Textile artists Catherine Lewis and Claire Cawte will be collaborating with pupils during the residencies and their work will then go on show at the gallery from January 25 to February 24.
The students will be exploring different ways of manipulating fabrics to create a fantastic range of textures, patterns, colours and three-dimensional forms. Many of the materials have been recycled, including plastics, threads and wire.
This isn’t the first time that the Makers Guild in Wales has worked with young people on an environmental art project. In July, ACW funded Bags Of Flowers for which children, under the supervision of artist Claudia Borgna, created an installation out of recycled materials which was then exhibited in the Craft In The Bay gallery.
Claudia’s work expresses her concerns about waste in our world and the relationship between discarded materials with the environment. She says that she finds plastic bags interesting because of their remarkable contradictory qualities.
“They are both worthless and useful, disposable and recyclable, flimsy and strong – above all they are universal,” she says.
“By putting the plastic bag in an artistic context I would like to elevate it to another dimension that takes it away from the idea of the banal and obvious and for an instant transforms it into a poetic object.”
Brecon-based Morag Colquhoun, who won a 2005/6 Creative Wales Award from the Arts Council of Wales, is another artist who has created several environmental projects.
“My work investigates the relationship between people and environment,” she says.
“I use natural and renewable materials to explore cultural landscapes and to examine environmental issues.”
Commuters driving through the Brecon Beacons last year had quite a shock when they came across a 100 “sheep” sculptures, created especially by Morag, spelling out the word “renewable”.
“People ask what’s the point of putting model sheep on a mountain where real sheep live,” she says. “The point is that we want to draw attention to something which we take for granted. Farming is very important in this part of the country and wool is a brilliant local renewable material which we should make more use of.”
The Centre for Rural Life in Bala recently received a £200,000 ACW grant to pay for an education centre, amphitheatre and work by two artists.
The £2.3m development hopes to show visitors and local people the skills traditionally needed to live in a rural community. Already under construction, the centre is due to open at Easter 2008.
Nia Hughes, the centre’s marketing and education officer, says the grant will enable the two artists – Howard Bowcott and Angharad Pierce Jones – to begin work on projects based on a countryside theme. “We’ll have chairs shaped like ploughs, metal hedge weaving, pieces of art which will be unique to this centre,” she says.

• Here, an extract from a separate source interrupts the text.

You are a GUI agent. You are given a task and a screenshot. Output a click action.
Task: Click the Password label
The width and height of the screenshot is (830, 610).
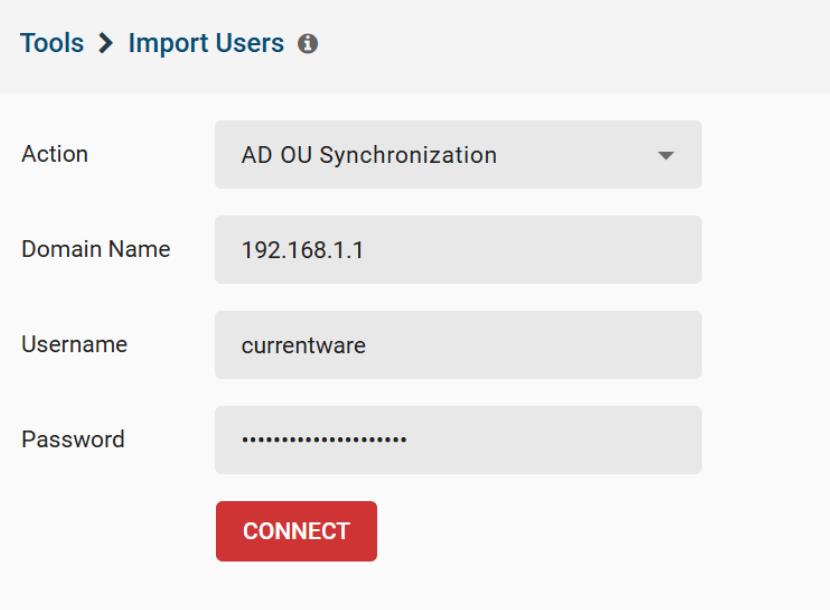(x=73, y=439)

Coed Hills Rural Artspace near Cowbridge is regarded as Wales’ leading venue for art in the environment. The 80-acre woodland sculpture trail allows visitors to explore eco-lifestyles and learn about renewable energy. There is a green woodworking area and blacksmith, printing, mosaic and textile workshops.
Among the galleries currently showing “green” exhibitions is the Washington Gallery in Penarth. Brothers Benedict and Dominic Gubb work in sculpture and landscape paintings. Dominic uses recycled milk cartons to construct visions of dogs and birds while Ben contrasts his Australian scenes with a return to urban Britain. The show runs until November 29.
These examples are just the tip of the iceberg when it comes to Wales’ “green” arts industry.